Ideally, to find a given form of a new member of the same class, one substitutes the inflectional stem of the new word in place of the stem of the paradigm word and reads off the resulting form. In grammars intended for human consumption, the relation between the paradigm and its representatives may be subject to simple morphophonological rules.

Compared to concatenative (IA, Item and Arrangement) morphology, the WP model does not define any correspondence between individual tags and morphs. For instance, the plural genitive of Latin nouns in -us is -orum. Compared to rule (IP, Item and Process) morphology, there is no explicit treatment of morphophonology.
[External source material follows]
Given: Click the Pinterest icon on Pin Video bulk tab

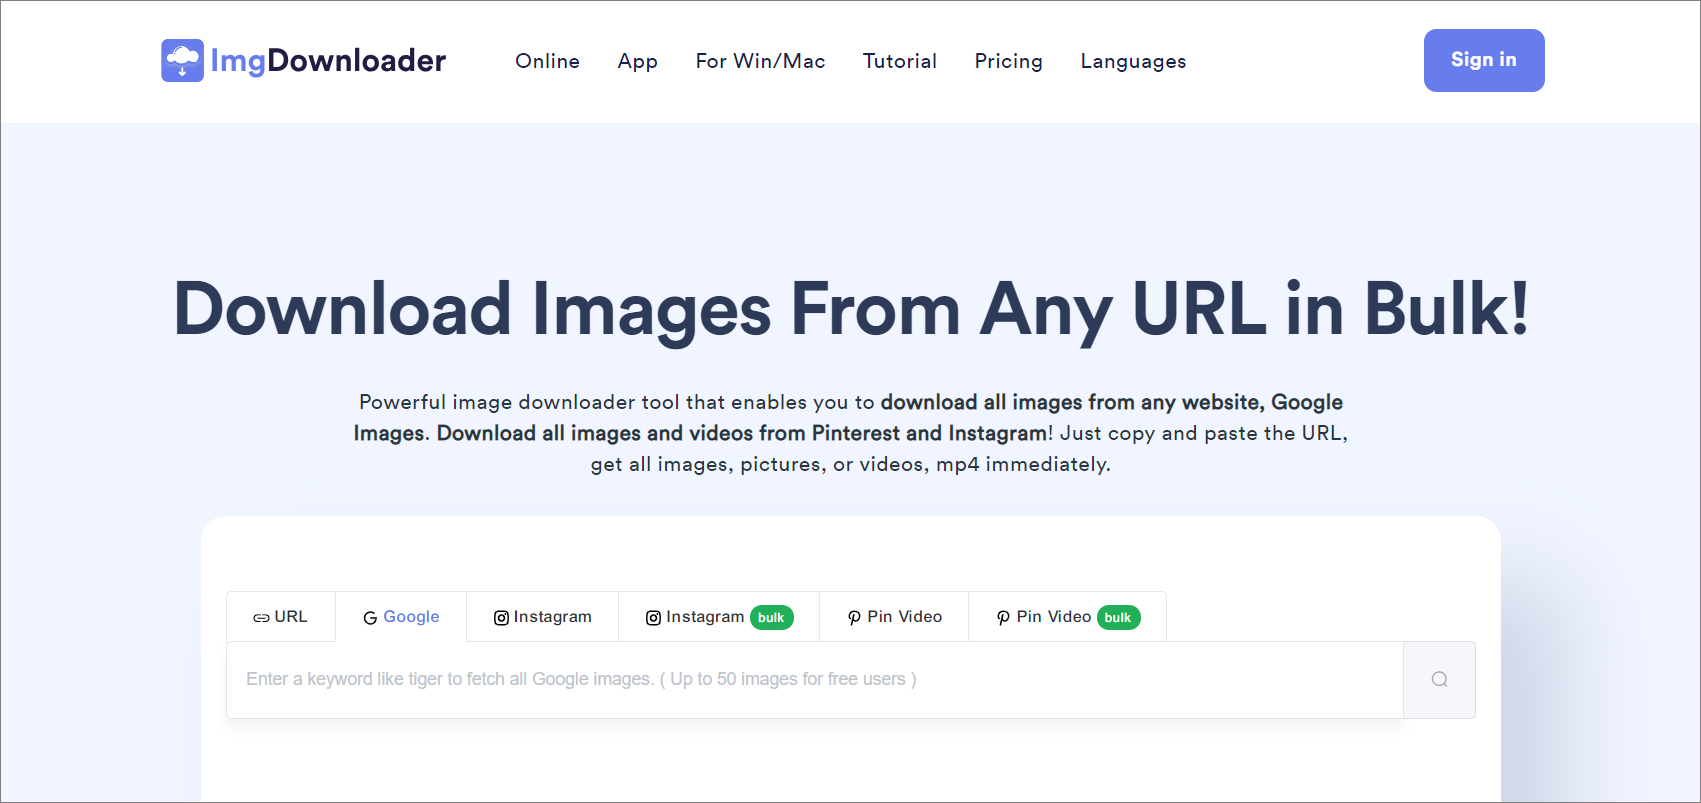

Paradigms in a WP morphology can be identified by arbitrary labels (declension or conjugation number) or by a set of thematic forms which suffice to identify the paradigm. For instance, Latin verb amo belongs to first conjugation, identified by the series amo, amavi, amatum, amare.

Inflectional morphology

Murf is a program intended to induce from traditional style paradigm sets a morphological transducer which (1) produces the forms in the paradigms, (2) does not produce any forms either explicitly or implicitly excluded from the paradigms, and (3) generalises common features of the paradigms, reducing redudancy in the paradigms.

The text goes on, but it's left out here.